21.2 Where travel arrangements are made by the Customer, for and on behalf of the Company,
such travel is deemed part of the Contract and is not billable back to the Company. This travel
will be deemed necessary for the provision of services by the Company for the Customer.
Provision of travel by the Customer for the Company must comply with clause 21.3.

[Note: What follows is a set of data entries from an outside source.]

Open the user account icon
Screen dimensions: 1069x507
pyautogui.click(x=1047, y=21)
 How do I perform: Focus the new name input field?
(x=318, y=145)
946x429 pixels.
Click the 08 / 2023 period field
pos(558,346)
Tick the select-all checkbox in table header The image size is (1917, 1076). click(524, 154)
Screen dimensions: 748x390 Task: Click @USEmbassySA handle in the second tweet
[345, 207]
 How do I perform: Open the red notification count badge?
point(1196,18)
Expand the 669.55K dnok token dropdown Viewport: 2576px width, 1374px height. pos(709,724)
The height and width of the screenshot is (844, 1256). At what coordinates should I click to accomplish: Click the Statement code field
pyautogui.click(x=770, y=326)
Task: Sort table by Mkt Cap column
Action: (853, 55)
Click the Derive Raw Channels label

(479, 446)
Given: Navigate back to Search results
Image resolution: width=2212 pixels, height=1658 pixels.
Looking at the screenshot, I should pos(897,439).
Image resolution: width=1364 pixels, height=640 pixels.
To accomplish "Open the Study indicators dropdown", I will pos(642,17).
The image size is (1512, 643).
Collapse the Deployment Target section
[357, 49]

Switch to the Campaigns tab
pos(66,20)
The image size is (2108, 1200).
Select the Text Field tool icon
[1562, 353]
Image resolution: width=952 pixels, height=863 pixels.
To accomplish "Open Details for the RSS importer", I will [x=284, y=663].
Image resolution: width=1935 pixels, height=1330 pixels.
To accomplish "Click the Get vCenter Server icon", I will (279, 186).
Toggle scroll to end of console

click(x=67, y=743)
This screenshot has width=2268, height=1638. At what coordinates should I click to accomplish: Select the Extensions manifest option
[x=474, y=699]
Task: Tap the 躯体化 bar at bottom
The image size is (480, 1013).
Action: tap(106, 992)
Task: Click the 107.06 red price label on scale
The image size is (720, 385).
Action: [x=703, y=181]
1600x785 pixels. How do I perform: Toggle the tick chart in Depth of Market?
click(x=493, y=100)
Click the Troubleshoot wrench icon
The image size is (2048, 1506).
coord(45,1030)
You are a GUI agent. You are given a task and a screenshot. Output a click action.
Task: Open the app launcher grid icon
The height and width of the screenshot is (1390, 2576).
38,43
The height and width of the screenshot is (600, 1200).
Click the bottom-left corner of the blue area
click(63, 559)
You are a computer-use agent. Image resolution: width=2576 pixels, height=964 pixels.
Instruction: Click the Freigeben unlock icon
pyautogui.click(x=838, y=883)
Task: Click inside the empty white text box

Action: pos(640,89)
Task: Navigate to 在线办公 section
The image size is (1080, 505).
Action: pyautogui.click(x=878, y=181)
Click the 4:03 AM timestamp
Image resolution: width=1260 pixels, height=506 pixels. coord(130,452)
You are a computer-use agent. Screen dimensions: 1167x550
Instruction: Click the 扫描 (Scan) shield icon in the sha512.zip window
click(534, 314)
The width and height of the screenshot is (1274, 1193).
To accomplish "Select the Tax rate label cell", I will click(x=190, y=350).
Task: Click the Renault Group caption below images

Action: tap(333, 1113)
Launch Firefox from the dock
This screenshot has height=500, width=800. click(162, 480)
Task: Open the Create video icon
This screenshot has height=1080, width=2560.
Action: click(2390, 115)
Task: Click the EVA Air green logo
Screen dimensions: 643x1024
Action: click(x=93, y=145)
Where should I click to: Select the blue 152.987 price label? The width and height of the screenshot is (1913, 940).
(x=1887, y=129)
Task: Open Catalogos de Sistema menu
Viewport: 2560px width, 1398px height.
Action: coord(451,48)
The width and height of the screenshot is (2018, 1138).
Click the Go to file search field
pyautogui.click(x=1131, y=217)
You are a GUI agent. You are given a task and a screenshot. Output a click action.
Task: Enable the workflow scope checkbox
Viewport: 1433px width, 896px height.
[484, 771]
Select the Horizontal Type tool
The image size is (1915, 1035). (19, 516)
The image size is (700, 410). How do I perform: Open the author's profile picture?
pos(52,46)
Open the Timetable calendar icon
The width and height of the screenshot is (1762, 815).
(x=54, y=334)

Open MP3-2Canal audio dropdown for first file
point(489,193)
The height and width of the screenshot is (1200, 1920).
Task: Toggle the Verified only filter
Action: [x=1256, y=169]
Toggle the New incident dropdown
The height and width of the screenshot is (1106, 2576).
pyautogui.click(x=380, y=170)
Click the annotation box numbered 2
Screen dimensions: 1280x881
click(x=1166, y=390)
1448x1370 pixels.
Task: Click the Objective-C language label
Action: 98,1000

21.3 Where the Customer or the Customer’s third-party representative arranges travel for the
Company, and the travel exceeds 6 hours in duration with duties to be performed within 18
hours of arrival at the service location, such travel must be booked in Premium Economy or a
higher class. If the travel does not meet this standard, the Company may, at its discretion,
upgrade the booking to Premium Economy or higher, with any additional costs invoiced to the
Customer on the final invoice. The Company may waive this requirement in writing at its
discretion.
22. Consumer Guarantees
22.1 If the Customer is a consumer as defined by the Australian Consumer Law, nothing in
these Terms excludes, restricts, or modifies any consumer guarantees or remedies available
under the Competition and Consumer Act 2010 (Cth).
23. Terms
23.1 By conducting in business with Point Source Solutions, the Customer or Hirer agrees to be bound by these Terms and Conditions.